Obviously, to require women to carry all pregnancies to term is to thwart their aspiration to this integration. If women do not have reproductive choice, they are frustrated in their ability to exercise their specifically human creativity. This is not because having and caring for children itself frustrates creative aspiration. Rather, it is because preventing women from making their own reproductive decisions curtails their choices with respect to their own human investments. Determining the meaning of having children for women, deciding for them when they will have children and when they will not, effectively takes the choice about how they will use their bodies and what work they will do out of their hands.

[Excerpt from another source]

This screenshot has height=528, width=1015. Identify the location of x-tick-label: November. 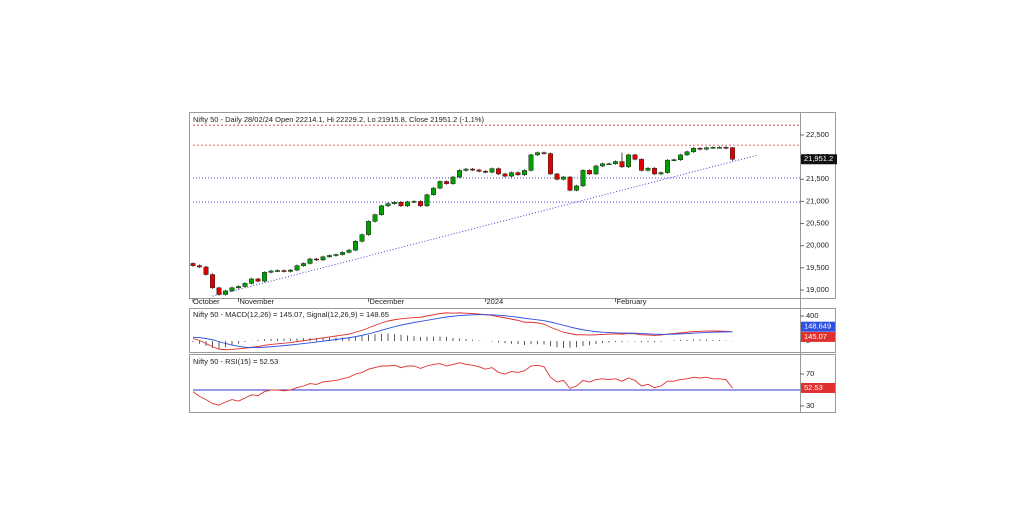
(258, 302).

Women must obviously be in a position to decide for themselves how they will value the natural and human contributions represented by an unborn child. But it is exactly their powerful sense of the connection between natural and human creation that makes an abortion decision so complicated and so painful. Women throughout history have been in a position to experience that connection in an immediate way, because it is they who have both birthed and nurtured babies. “Conceiving children is not enough for the continuation of human life,” wrote Annie Leclerc; “it is also necessary to feed them, care for them, cajole them, talk to them; it is necessary to live them so that they live.” The primal, psychological truth of relationships is that babies are conceived from sex, but unless they are nurtured and brought into the human community, they die. They need the passionate commitment of another human to become fully human. Women know that if they are able or willing to provide that nurture, to commit huge amounts of their own energy, talents, time, and emotion, the fetus will indeed, under most circumstances, become a fully human child. That is part of the difficult context they confront.

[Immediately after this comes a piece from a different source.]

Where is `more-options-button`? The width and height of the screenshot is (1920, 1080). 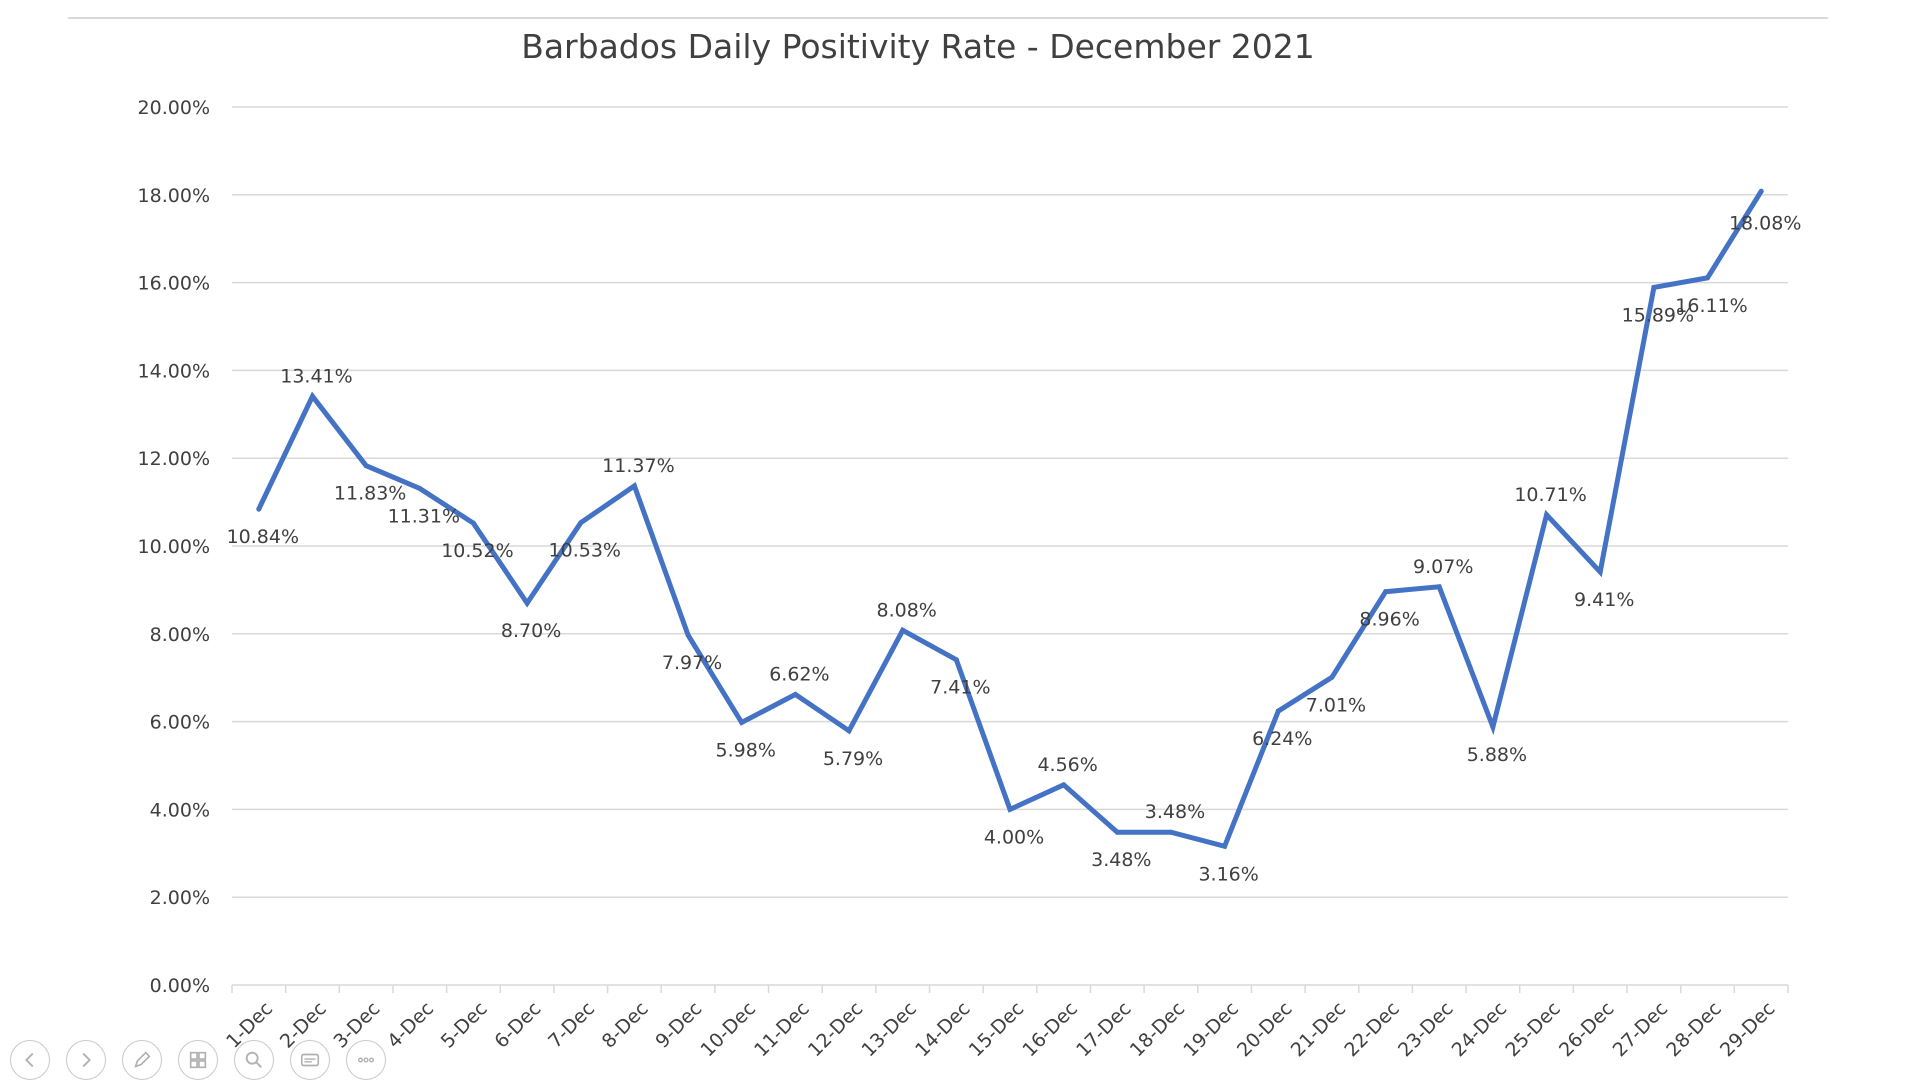
more-options-button is located at coordinates (366, 1060).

The fact that a woman needs to invest herself for the child to grow is treated as dispensable and all but morally weightless when the natural and the human contributions to life are cleanly separated and placed in a hierarchical relationship, with “nature’s miracle”— conception— as the highest pinnacle. The moral clarity with which some argue the pro-life position seems to depend on treating as part of “nature’s miracle” — and thereby erasing — women’s investment of their humanity, their time, and their love in enabling the flourishing of an individual human life. In this scheme, any intuition women might have about the value to a child’s development of their own desire to mother is deemed completely irrelevant. Yet if our aspiration is to create humans in the highest sense, people who can love, reflect on the world, and bring understanding and compassion to their relation to themselves and others, we should acknowledge and honor both the natural and human aspects of creating a child and view their integration as itself sacred.

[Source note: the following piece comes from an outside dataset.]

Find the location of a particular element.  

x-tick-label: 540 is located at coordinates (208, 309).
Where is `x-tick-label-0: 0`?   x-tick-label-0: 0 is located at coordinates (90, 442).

On the abortion rights side, the importance of a woman’s reproductive freedom has justifiably been framed in terms of her rights to self-determination, to personal choice, to the inviolability of her body. But in framing the argument almost solely in those terms, pro-choice rhetoric has forsaken a more inspirational discussion of the profound necessity and liberating potential of a desired motherhood. The birth control activist Margaret Sanger wrote in 1920 that voluntary motherhood was “the most sacred aspect of woman’s freedom.” Unashamed to engage the spiritual dimension, she contended that a motherhood that was the “fruit of a deep yearning” was a motherhood “ready to obey its own urge to remake the world.” Through a desired motherhood, a woman brought integrity and joy to her relationships to herself, her children, her mate, and her larger community. The contemporary pro-choice movement would benefit from conceptualizing abortion not only in terms of rights but also in terms of the sacredness of desired motherhood. Through that effort we might deepen our understanding of maternal desire and find a more encompassing, expressive language to describe the seemingly contradictory aspects of women’s reproductive life.